Así pues, en cuanto se agotó la paciencia de la “comunidad internacional”, allá por 2004, a Aristide le introdujeron en un avión rumbo a Sudáfrica (de donde, muy probablemente, sus antepasados nunca debieron haber salido), y nombraron un gobierno interino que comandaba… ¡el jefe de los “marines” en la zona! Todo un acontecimiento estelar, por cuanto dicho personaje exhibía una tez blanca como nunca antes se había contemplado por aquellos lares. Enseguida, por supuesto, la ONU otorgó su beneplácito a semejante atropello, de modo que los “marines” se transmutaron en “cascos azules” que cumplían una misión “humanitaria”, a la que con emoción indisimulada se sumaron potencias tan bienintencionadas como Francia (que nunca acaba de fiarse de su “querido amigo” yanqui y siempre asoma para certificar que el imperialismo de éste no implica un detrimento de su propio afán imperialista), Brasil, Marruecos o… España. Había costado lo suyo, pero finalmente se podía afirmar, que, salvo por conatos aislados de violencia “terrorista”, reinaba de nuevo la armonía en la lejana Haití.
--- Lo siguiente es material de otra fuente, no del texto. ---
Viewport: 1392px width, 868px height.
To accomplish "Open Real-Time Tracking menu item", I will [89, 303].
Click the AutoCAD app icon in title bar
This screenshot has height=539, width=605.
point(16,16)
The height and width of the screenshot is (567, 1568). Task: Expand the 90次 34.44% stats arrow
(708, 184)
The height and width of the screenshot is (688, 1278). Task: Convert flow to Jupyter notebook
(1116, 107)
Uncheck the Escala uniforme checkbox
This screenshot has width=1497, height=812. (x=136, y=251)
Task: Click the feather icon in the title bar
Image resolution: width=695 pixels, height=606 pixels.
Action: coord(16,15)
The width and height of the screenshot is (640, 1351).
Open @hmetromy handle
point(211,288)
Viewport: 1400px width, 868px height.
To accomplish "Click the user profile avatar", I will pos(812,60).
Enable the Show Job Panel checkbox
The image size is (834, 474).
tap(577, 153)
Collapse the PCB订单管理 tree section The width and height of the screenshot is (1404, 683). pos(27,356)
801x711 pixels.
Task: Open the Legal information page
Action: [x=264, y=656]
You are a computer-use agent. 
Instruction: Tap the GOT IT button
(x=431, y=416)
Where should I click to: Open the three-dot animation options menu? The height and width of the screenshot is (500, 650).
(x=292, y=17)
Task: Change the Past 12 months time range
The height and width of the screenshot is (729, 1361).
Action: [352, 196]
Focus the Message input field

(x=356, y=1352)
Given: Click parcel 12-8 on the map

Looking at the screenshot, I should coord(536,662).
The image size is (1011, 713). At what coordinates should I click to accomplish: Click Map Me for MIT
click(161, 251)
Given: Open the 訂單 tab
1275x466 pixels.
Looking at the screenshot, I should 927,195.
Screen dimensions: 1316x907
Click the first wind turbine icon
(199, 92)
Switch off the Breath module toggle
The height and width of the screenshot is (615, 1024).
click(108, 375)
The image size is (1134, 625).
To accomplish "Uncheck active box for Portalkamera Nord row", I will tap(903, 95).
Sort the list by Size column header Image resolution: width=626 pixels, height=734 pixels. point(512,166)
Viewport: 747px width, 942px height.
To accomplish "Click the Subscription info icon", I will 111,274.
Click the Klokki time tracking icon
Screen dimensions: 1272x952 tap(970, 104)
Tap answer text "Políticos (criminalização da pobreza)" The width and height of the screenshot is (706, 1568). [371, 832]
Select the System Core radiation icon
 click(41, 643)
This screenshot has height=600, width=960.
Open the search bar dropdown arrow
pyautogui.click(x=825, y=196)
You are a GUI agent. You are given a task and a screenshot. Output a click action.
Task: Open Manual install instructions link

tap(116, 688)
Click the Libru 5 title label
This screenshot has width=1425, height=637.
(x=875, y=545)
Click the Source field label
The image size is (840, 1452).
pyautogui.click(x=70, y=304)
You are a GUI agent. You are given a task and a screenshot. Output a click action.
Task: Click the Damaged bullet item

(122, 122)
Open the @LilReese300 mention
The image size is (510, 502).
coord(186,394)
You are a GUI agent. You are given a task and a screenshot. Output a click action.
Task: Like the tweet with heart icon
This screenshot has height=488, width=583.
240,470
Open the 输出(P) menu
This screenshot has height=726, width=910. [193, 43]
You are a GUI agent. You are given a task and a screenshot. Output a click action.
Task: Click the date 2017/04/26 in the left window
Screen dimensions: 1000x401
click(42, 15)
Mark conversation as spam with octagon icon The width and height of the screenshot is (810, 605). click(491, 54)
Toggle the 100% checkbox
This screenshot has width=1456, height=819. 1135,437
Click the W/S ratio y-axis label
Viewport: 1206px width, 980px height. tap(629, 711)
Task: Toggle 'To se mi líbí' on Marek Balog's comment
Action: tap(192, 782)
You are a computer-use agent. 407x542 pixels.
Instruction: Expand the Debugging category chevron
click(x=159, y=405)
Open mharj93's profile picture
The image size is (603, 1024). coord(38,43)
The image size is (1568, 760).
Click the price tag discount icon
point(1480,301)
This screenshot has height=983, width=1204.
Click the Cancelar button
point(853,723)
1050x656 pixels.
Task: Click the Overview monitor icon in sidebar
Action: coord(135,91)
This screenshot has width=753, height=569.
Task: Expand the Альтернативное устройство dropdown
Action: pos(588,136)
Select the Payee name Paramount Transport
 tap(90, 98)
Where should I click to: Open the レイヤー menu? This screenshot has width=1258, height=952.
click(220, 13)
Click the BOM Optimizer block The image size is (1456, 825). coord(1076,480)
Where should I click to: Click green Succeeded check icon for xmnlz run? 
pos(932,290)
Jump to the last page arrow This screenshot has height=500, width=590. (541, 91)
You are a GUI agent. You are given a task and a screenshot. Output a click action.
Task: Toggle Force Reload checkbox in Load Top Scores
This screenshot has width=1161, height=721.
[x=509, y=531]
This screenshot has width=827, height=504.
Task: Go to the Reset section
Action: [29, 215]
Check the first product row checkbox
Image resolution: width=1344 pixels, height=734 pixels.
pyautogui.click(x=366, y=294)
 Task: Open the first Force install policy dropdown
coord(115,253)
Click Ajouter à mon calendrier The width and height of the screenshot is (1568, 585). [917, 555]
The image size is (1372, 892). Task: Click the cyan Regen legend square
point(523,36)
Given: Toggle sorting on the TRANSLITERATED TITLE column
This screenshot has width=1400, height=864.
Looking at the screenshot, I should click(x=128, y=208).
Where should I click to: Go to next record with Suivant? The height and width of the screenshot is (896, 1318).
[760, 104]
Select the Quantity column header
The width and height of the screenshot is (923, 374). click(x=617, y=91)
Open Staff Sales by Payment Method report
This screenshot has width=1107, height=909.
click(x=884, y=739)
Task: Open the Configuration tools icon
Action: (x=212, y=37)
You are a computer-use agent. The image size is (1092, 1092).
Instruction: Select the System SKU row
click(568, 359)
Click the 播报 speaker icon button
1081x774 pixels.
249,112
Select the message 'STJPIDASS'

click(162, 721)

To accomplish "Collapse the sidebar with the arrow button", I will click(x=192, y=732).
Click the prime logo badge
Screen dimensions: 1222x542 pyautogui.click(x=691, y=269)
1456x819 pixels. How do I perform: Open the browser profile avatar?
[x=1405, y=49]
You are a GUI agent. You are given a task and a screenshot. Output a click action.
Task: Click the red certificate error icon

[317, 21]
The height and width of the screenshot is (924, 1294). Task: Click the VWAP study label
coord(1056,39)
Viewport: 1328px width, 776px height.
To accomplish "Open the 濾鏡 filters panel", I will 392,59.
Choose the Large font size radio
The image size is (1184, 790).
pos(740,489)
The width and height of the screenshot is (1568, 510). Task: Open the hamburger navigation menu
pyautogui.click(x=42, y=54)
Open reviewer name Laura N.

Un seísmo de 7,0 en la escala de Richter, ha arruinado temporalmente las expectativas de que la situación en Haití continuara indefinidamente por esos mismos derroteros. Pero la conmoción ha durado poco. Lo justo para diseñar una nueva estrategia que permita apretar aún más la clavijas a una población castigada por más de dos siglos de injerencias y de represión. Sólo les faltaba ahora que les sobreviniera la “doctrina del shock”, ésa que con tan excelentes resultados se ha desarrollado en otros puntos de América Latina, Asia, África, Europa del Este o incluso en los mismísimos Estados Unidos (y si no, recordad el “efecto Katrina”). Menos mal que con Barack Obama al frente de las operaciones, toda esta dinámica de ocupación militar, reparto desigual de la ayuda (sólo destinada a rescatar de entre los escombros y los cascotes a los más pudientes, comenzando por los extranjeros), y explotación de los recursos naturales todavía más acentuada, el retrato no se nos antoja tan nauseabundo como en la era Bush. ¡Si por algo la sabiduría popular afirma que no hay mal que por bien no venga!